(INFORMATION PROVIDED Opens)

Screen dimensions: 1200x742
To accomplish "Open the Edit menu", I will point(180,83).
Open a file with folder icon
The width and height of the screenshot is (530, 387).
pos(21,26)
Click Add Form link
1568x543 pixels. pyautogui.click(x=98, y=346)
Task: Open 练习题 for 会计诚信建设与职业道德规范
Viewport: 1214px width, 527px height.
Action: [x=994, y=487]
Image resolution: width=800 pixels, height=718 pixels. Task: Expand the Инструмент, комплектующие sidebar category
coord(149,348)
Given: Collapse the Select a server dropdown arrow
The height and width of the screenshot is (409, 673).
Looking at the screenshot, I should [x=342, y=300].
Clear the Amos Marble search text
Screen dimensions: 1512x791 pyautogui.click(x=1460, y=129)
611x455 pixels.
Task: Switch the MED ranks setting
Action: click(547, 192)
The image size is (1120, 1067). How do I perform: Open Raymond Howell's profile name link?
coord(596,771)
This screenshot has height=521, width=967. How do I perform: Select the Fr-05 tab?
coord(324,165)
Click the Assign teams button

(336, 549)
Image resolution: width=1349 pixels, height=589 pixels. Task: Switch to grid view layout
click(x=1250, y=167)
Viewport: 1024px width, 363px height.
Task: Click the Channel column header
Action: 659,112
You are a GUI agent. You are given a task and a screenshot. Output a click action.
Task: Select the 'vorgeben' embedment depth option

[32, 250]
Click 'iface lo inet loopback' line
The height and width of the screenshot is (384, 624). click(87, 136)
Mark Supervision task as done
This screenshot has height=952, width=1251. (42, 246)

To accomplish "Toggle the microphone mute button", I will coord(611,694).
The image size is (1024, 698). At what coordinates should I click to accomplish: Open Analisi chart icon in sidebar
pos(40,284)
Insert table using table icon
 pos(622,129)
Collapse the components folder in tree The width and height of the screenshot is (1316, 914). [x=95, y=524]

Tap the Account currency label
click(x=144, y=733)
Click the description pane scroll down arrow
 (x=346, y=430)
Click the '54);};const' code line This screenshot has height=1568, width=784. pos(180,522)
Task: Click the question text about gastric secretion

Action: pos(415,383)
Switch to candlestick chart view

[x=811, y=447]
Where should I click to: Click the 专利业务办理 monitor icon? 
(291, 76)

(INFORMATION PROVIDED Closes)

PROBLEM DESCRIPTION
Your answer should consist of every record, printed exactly as given.

YOUR RESPONSE
Screen dimensions: 1200x742
To accomplish "Open the Edit menu", I will point(180,83).
Open a file with folder icon
The width and height of the screenshot is (530, 387).
pos(21,26)
Click Add Form link
1568x543 pixels. pyautogui.click(x=98, y=346)
Task: Open 练习题 for 会计诚信建设与职业道德规范
Viewport: 1214px width, 527px height.
Action: [x=994, y=487]
Image resolution: width=800 pixels, height=718 pixels. Task: Expand the Инструмент, комплектующие sidebar category
coord(149,348)
Given: Collapse the Select a server dropdown arrow
The height and width of the screenshot is (409, 673).
Looking at the screenshot, I should [x=342, y=300].
Clear the Amos Marble search text
Screen dimensions: 1512x791 pyautogui.click(x=1460, y=129)
611x455 pixels.
Task: Switch the MED ranks setting
Action: click(547, 192)
The image size is (1120, 1067). How do I perform: Open Raymond Howell's profile name link?
coord(596,771)
This screenshot has height=521, width=967. How do I perform: Select the Fr-05 tab?
coord(324,165)
Click the Assign teams button

(336, 549)
Image resolution: width=1349 pixels, height=589 pixels. Task: Switch to grid view layout
click(x=1250, y=167)
Viewport: 1024px width, 363px height.
Task: Click the Channel column header
Action: 659,112
You are a GUI agent. You are given a task and a screenshot. Output a click action.
Task: Select the 'vorgeben' embedment depth option

[32, 250]
Click 'iface lo inet loopback' line
The height and width of the screenshot is (384, 624). click(87, 136)
Mark Supervision task as done
This screenshot has height=952, width=1251. (42, 246)

To accomplish "Toggle the microphone mute button", I will coord(611,694).
The image size is (1024, 698). At what coordinates should I click to accomplish: Open Analisi chart icon in sidebar
pos(40,284)
Insert table using table icon
 pos(622,129)
Collapse the components folder in tree The width and height of the screenshot is (1316, 914). [x=95, y=524]

Tap the Account currency label
click(x=144, y=733)
Click the description pane scroll down arrow
 (x=346, y=430)
Click the '54);};const' code line This screenshot has height=1568, width=784. pos(180,522)
Task: Click the question text about gastric secretion

Action: pos(415,383)
Switch to candlestick chart view

[x=811, y=447]
Where should I click to: Click the 专利业务办理 monitor icon? 
(291, 76)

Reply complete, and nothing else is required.